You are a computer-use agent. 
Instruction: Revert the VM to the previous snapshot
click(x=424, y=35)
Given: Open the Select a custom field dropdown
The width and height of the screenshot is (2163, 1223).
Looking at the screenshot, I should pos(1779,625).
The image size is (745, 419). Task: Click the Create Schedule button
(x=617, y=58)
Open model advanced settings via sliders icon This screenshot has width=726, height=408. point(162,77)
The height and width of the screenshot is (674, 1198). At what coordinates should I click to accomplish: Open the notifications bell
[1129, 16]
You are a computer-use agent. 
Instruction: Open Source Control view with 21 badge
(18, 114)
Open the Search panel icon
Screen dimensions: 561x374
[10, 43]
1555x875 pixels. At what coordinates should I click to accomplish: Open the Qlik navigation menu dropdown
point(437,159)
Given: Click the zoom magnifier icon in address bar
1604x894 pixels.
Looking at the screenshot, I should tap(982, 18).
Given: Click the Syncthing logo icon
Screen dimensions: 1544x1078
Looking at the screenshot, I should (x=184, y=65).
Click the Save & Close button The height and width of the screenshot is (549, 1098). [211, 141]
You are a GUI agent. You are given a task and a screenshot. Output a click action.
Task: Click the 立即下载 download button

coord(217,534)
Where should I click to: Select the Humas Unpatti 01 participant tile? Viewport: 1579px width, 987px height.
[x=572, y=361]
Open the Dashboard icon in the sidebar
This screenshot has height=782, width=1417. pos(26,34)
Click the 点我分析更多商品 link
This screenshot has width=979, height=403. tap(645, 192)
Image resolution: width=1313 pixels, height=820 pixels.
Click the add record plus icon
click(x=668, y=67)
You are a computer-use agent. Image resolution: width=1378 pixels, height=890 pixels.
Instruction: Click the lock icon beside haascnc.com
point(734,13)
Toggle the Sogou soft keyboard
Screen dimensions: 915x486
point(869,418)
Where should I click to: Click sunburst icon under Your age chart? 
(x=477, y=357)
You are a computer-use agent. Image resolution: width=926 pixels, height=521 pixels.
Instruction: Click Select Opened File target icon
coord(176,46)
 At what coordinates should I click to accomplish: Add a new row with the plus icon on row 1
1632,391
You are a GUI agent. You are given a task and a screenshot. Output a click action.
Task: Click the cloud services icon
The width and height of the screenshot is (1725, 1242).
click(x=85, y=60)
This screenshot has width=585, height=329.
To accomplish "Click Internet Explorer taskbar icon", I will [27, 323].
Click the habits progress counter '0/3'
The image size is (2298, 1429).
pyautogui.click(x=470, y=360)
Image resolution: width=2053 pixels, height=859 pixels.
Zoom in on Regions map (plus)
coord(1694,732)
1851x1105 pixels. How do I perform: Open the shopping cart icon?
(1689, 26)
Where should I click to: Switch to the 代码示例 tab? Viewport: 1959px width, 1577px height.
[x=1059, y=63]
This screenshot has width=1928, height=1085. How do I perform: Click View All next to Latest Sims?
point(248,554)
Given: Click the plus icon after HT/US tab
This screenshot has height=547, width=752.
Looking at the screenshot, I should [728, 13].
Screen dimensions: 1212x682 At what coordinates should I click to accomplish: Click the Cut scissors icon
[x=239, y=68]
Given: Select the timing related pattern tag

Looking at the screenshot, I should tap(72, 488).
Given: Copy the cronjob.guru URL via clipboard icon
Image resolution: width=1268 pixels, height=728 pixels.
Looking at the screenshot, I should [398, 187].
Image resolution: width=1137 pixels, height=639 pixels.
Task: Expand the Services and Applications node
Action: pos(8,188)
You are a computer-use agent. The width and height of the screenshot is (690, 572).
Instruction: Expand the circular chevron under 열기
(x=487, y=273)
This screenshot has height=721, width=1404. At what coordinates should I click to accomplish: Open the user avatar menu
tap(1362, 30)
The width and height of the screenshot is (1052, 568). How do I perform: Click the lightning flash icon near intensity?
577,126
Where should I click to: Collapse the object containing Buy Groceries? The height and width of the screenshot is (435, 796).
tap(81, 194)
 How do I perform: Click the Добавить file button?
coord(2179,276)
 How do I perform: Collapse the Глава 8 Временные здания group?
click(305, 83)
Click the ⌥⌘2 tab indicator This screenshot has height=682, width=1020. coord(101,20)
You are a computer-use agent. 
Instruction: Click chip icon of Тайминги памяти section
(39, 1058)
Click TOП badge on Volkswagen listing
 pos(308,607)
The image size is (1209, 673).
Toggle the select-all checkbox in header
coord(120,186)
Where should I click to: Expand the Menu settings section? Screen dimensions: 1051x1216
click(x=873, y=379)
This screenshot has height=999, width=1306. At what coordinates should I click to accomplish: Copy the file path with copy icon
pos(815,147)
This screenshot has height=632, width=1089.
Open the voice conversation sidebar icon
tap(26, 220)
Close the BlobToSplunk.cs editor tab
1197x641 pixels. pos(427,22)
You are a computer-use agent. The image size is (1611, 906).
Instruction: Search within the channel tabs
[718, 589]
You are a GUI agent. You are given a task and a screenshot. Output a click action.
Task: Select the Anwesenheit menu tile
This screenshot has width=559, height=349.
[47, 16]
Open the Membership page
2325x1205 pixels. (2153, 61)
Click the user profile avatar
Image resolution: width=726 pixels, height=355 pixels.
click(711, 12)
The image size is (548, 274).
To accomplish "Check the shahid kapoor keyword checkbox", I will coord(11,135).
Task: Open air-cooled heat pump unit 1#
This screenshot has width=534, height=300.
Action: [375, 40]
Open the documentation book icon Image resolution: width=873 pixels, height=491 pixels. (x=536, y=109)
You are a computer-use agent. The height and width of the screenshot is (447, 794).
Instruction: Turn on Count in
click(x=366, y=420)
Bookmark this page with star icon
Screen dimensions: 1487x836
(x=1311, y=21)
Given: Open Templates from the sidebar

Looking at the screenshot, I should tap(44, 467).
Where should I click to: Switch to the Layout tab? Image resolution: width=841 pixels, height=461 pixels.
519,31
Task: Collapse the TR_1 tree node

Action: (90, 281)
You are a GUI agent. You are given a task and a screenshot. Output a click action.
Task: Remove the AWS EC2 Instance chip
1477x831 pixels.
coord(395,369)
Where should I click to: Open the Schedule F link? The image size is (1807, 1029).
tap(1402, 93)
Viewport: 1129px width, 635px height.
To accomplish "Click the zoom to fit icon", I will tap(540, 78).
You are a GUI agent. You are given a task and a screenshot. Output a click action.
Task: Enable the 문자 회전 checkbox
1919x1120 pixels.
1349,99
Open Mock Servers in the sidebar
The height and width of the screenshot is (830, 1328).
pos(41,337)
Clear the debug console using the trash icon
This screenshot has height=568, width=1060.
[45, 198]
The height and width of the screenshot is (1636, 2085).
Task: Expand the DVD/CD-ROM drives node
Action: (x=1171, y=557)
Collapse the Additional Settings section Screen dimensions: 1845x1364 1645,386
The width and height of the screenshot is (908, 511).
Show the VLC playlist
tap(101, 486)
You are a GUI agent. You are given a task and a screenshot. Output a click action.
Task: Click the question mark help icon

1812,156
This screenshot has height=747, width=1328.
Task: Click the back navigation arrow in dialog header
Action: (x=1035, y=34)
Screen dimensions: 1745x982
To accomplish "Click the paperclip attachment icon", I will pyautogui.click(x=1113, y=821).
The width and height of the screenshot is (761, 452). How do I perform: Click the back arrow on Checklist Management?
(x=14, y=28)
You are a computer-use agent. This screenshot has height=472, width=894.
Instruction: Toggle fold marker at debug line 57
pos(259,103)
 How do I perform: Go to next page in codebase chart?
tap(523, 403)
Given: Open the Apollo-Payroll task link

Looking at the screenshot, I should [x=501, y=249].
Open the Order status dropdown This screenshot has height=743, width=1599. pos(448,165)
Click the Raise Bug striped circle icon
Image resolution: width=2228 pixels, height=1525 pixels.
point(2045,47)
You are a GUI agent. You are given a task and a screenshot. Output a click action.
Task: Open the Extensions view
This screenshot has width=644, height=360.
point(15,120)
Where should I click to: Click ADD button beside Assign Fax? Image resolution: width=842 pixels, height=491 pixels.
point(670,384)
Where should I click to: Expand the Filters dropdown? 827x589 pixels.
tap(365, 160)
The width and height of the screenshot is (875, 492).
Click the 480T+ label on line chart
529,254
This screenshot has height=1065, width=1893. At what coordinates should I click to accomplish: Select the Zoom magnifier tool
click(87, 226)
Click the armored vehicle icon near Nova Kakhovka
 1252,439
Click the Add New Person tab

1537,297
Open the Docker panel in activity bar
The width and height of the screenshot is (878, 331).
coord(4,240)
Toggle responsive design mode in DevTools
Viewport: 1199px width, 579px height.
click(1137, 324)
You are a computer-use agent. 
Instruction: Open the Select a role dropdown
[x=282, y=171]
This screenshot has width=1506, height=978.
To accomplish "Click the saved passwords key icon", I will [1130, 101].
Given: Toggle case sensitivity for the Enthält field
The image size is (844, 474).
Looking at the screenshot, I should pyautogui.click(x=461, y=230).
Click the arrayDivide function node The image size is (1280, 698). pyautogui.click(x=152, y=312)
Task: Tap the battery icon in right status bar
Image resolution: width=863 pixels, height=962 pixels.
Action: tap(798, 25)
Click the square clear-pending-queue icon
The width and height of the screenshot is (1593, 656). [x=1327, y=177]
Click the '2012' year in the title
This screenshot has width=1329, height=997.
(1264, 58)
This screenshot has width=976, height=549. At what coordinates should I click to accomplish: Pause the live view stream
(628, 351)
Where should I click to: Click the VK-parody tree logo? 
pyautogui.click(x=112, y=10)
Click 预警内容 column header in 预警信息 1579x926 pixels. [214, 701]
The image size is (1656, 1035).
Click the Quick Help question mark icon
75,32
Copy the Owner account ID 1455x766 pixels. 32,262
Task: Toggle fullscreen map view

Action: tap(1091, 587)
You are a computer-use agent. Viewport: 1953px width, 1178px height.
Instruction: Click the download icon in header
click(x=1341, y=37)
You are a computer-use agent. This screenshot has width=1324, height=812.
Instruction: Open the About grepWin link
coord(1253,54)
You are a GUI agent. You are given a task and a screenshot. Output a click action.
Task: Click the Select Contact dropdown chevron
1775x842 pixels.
────────
Look over the listing. Pull out every line with the string "will" in it.

To accomplish "Click Internet Explorer taskbar icon", I will [27, 323].
To accomplish "Check the shahid kapoor keyword checkbox", I will coord(11,135).
To accomplish "Click the zoom to fit icon", I will tap(540, 78).
To accomplish "Click the paperclip attachment icon", I will pyautogui.click(x=1113, y=821).
To accomplish "Click the saved passwords key icon", I will [1130, 101].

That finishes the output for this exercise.